KiwiSaver providers manage more than $50 billion across them which has some clout but, on a global scale, that remains small.
John Berry, chief executive of responsible investment specialist investment firm Pathfinder, believes raising the issue is more important than size.
"Part of it is raising awareness."
Individuals may feel powerless to make change but he pointed to the recent removal of single use plastic bags as a successful result from public pressure.
"People have more power than they think."
He says they can vote in elections, make change with consumer choices, and believes KiwiSaver should also be a place where people can voice their views as well.
"Every dollar we invest in companies should have that aspect as well."
While Milford pulling its investment in Facebook might not have a direct impact on the company's share price, it raises awareness of the issue, Berry said.
"It indirectly changes things by raising awareness and making it something people are going to talk about."
"It challenges Facebook in terms of getting the conversation going around this."
Berry said KiwiSaver was a long-term investment and, as such, should take responsible investment into account.
But that left providers trying to come up with a set of investment values that matched what investors wanted.
The challenge was that people don't all want the same thing, Berry said.
It meant providers offering funds that ranged from investing in any company which was legal to those who decided to only invest in companies that did good.
Berry said it was good to have a variety of offerings in the market as it allowed people to pick the one that suited them best.
But he said providers needed to make it clear what they did and didn't invest in to make it easy for investors.
"People need to understand what is in their KiwiSaver."
And he pointed out that there are many grey areas.
"Tobacco companies and their products are legal but many Kiwis would not want their retirement savings going into them."
Most providers have pulled out of tobacco stocks but one major provider has remained invested until recently.
Berry said the challenge around armament investment was choosing which weapons were okay to invest in and which weren't.
KiwiSaver providers pulled out of investing in companies linked to cluster bombs and nuclear weapons in 2016.
But there are still investments in other companies linked to military grade weapons and then there are the civilian weapon makers and sellers which are in a number of indices.

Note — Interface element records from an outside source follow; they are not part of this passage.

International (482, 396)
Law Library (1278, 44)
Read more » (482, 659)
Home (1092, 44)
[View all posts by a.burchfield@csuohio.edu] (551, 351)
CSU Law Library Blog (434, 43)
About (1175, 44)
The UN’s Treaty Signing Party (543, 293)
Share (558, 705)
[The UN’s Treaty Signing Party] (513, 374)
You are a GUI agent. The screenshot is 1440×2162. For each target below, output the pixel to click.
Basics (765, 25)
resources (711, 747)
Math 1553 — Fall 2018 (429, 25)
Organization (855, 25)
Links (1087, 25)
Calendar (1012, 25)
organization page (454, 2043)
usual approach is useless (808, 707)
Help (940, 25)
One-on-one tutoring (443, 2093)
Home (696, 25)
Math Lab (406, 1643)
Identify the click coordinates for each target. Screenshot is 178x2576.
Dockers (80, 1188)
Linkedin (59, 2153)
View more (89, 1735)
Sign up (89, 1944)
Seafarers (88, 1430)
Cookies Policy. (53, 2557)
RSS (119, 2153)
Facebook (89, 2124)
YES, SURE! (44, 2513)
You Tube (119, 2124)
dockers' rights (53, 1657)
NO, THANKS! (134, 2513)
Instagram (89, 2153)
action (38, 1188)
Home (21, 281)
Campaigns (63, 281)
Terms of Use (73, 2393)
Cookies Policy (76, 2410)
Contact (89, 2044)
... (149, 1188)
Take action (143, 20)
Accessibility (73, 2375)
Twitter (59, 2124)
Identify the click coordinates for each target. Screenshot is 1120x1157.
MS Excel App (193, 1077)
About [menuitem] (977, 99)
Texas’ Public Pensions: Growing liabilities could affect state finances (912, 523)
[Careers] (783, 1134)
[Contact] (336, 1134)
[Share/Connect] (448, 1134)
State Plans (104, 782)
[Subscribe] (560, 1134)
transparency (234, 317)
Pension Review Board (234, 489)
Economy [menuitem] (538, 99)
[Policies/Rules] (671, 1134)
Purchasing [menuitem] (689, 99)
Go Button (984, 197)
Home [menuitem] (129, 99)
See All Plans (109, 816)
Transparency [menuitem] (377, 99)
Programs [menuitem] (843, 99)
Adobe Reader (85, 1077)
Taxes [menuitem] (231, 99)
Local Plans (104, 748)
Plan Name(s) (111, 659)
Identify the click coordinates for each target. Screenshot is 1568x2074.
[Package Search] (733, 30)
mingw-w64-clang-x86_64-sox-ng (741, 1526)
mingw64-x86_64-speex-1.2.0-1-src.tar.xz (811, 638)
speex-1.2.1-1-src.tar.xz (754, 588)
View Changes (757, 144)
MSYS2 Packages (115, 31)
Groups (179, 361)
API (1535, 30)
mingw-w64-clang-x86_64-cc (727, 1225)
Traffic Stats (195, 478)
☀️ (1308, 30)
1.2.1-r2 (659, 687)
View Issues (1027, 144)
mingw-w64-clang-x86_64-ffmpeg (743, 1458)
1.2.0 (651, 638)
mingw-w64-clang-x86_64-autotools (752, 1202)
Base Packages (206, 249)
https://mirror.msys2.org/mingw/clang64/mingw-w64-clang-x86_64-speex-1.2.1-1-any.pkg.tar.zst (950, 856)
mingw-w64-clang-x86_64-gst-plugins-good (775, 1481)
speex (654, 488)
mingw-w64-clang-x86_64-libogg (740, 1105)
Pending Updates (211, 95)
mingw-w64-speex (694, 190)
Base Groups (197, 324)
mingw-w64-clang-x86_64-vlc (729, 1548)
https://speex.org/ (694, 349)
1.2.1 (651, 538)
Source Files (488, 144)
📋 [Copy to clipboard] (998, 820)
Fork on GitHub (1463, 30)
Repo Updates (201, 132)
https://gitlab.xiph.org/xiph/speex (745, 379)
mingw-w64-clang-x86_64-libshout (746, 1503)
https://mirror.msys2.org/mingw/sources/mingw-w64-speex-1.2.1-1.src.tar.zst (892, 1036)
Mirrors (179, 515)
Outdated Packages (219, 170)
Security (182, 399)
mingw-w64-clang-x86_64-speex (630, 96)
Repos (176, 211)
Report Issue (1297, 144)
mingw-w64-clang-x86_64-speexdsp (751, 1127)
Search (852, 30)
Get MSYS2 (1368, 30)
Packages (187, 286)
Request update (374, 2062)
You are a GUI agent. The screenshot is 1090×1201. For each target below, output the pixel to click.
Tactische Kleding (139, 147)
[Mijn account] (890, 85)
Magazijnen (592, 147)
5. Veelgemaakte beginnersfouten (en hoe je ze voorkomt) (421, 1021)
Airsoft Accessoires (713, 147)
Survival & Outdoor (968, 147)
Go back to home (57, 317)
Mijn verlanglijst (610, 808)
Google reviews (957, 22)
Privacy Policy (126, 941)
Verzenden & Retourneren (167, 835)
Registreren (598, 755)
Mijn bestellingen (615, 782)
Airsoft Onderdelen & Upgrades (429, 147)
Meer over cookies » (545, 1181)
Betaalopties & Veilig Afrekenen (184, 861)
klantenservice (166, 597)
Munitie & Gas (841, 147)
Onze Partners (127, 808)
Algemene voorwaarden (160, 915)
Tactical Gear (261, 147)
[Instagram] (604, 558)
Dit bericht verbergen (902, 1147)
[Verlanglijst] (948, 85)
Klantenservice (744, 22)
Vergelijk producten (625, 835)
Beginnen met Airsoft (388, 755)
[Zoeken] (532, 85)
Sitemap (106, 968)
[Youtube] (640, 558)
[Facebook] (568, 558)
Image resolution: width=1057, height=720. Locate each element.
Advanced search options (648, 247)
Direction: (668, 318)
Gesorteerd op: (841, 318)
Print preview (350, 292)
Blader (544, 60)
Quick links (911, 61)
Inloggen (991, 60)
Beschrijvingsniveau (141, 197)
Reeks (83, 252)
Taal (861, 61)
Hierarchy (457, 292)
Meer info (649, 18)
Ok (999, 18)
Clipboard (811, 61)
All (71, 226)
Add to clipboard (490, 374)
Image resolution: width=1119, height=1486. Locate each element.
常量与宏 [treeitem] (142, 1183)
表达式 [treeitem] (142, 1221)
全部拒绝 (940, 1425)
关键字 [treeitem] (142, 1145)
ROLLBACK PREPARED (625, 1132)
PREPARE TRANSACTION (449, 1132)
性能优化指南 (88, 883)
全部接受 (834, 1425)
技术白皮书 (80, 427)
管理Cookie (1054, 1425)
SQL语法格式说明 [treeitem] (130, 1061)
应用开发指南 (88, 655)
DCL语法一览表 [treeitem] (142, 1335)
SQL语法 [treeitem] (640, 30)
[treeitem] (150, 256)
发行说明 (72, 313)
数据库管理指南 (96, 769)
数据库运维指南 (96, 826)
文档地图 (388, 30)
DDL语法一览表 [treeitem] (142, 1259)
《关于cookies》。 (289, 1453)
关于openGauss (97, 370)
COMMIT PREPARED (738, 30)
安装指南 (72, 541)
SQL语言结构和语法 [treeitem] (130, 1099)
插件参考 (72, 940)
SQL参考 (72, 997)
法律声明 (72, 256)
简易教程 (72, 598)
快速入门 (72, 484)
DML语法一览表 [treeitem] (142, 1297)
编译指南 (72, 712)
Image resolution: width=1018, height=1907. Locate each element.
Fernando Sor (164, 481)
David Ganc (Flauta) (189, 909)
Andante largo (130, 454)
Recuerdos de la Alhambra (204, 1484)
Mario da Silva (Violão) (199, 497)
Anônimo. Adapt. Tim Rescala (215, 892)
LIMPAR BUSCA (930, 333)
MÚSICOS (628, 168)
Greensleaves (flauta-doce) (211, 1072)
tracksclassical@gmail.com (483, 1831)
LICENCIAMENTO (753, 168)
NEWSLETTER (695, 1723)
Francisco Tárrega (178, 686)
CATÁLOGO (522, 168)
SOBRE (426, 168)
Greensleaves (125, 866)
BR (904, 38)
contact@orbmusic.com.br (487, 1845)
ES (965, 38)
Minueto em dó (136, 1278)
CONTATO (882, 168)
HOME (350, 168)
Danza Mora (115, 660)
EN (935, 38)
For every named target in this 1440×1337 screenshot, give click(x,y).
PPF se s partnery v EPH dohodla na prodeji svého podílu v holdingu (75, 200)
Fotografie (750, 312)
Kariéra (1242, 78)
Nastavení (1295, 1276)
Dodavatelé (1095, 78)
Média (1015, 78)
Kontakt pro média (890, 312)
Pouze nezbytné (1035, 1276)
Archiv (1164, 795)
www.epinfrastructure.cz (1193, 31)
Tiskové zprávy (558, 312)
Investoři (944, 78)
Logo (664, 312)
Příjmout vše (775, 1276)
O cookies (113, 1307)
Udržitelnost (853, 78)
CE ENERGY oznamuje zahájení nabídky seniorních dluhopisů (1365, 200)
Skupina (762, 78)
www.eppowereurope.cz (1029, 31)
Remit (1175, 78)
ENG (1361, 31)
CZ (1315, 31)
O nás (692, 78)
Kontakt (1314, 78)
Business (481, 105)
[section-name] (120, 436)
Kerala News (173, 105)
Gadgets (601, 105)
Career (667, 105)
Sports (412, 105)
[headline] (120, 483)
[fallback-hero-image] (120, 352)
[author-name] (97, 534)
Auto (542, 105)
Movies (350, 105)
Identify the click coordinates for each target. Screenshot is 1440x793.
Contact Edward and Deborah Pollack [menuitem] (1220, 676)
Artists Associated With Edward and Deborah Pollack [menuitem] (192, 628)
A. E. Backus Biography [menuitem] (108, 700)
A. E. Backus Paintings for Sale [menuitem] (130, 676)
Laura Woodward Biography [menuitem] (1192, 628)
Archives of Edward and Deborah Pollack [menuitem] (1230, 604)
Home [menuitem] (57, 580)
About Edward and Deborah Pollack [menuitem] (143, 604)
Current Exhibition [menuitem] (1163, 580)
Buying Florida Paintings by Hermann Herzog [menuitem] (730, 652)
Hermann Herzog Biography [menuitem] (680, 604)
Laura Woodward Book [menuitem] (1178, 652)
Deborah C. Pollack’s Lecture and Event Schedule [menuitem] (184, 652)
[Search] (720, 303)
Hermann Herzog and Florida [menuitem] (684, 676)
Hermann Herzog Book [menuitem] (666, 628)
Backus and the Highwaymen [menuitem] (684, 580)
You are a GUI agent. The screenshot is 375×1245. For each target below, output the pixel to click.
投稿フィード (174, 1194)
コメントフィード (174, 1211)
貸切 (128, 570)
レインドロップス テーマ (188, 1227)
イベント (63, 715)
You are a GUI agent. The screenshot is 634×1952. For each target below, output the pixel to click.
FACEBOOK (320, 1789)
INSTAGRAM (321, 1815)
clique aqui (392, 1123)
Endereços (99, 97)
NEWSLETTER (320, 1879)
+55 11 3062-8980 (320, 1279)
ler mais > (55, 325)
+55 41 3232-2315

That means they are likely to be held indirectly by a number of KiwiSaver providers.
"It is really complex," said Berry.
The Government is banning the ownership of semi-automatic weapons and military style weapons but has not banned investment in those companies.
What the social media companies are doing
Facebook says it has removed the attacker's original video, which was viewed about 4000 times on the site, within minutes of being contacted by the New Zealand police.
In the 24 hours after the attack, it removed about 300,000 reposted videos and blocked more than 1.2 million attempts to upload it.
"We continue to work around the clock to prevent this content from appearing on our site, using a combination of technology and people," deputy general counsel Chris Sonderby told The Financial Times.
YouTube has removed tens of thousands of videos as well as closing hundreds of accounts that promoted the shooter. "Our teams are continuing to work around the clock to prevent violent and graphic content from spreading, we know there is much more work to do," a spokeswoman said.